§ Your objective: Copy out each line below that has the word "agent" in it.

Data excerpts

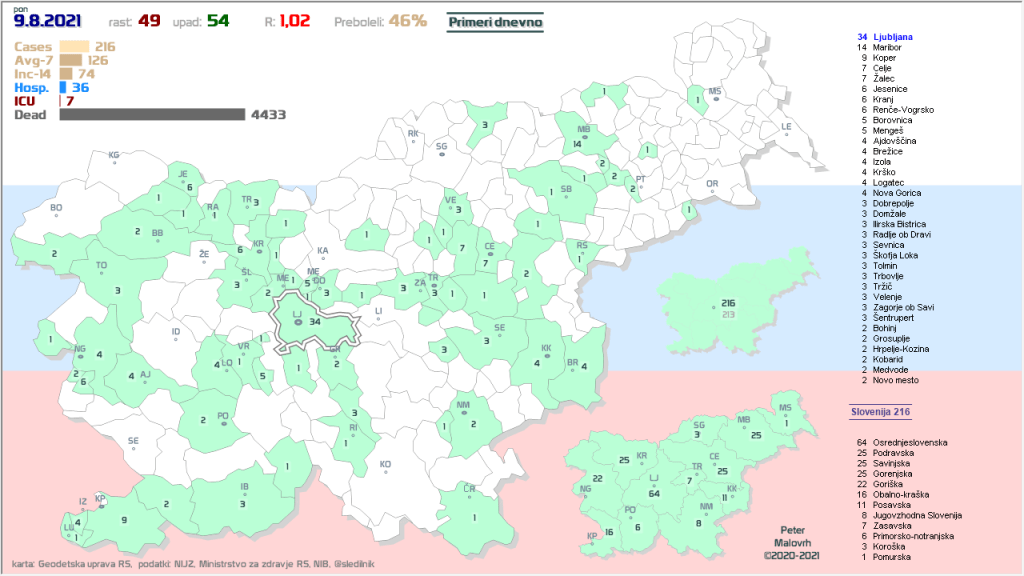
Task: Click the ČR municipality marker
Action: [469, 488]
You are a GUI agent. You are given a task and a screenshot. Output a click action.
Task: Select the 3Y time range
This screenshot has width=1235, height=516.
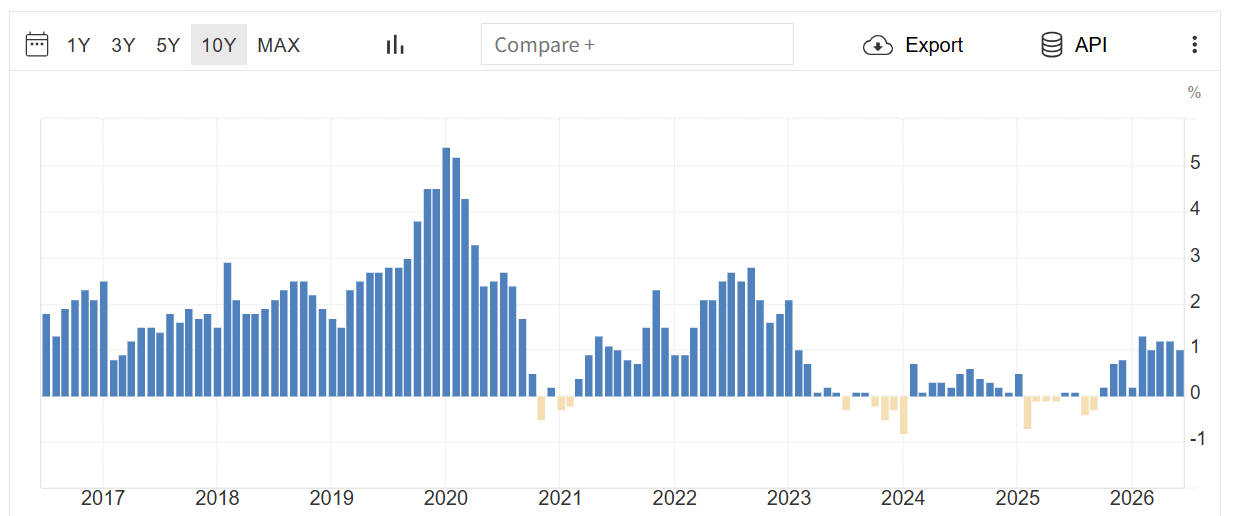coord(123,45)
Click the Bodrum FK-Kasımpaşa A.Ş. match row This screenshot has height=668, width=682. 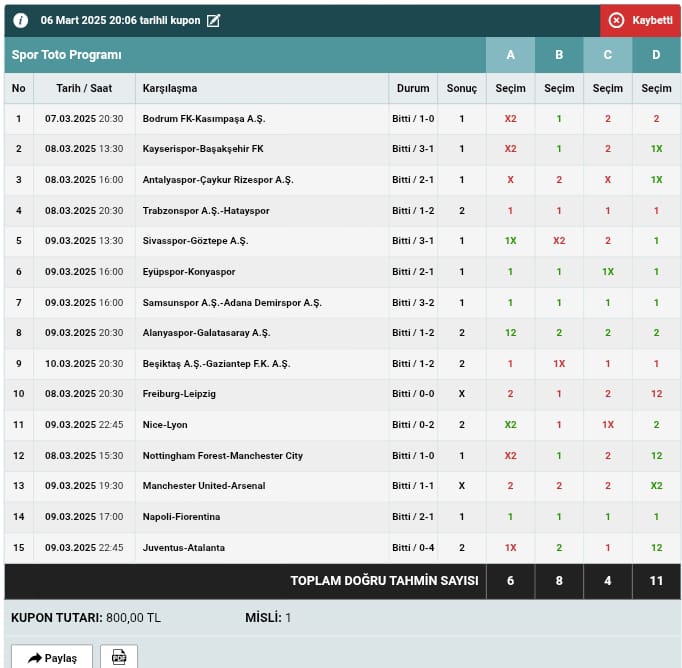pyautogui.click(x=204, y=119)
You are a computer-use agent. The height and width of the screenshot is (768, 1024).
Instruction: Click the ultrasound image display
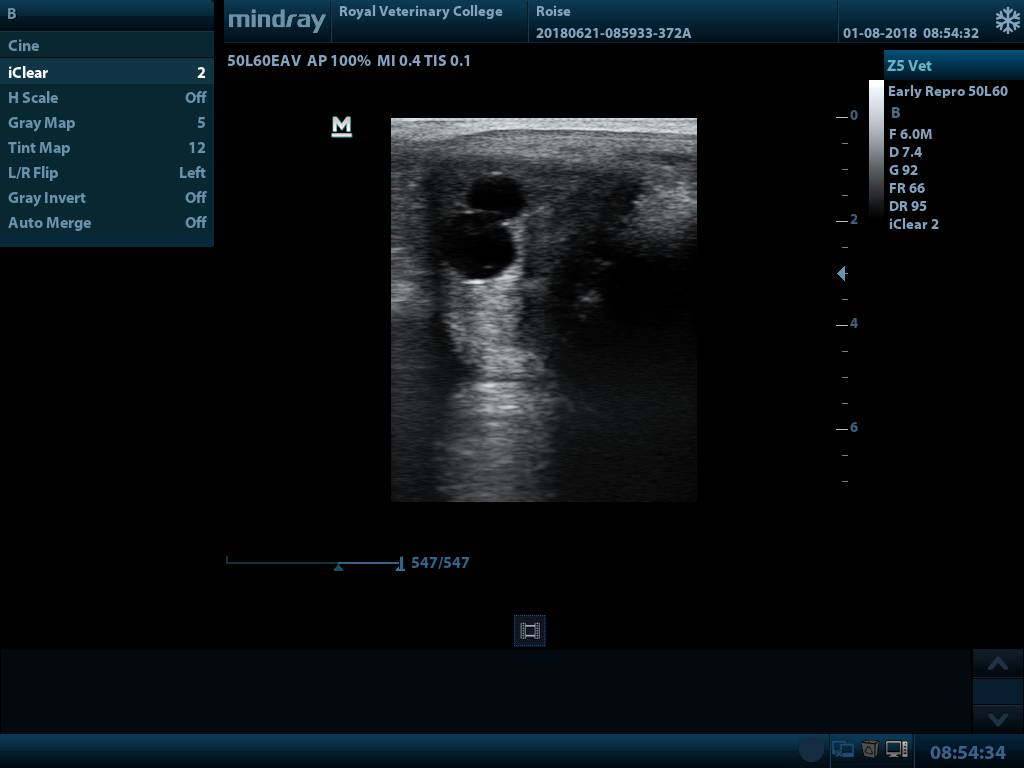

§ Answer:
You are a GUI agent. You are given a task and a screenshot. Output a click action.
You are a computer-use agent. The height and width of the screenshot is (768, 1024).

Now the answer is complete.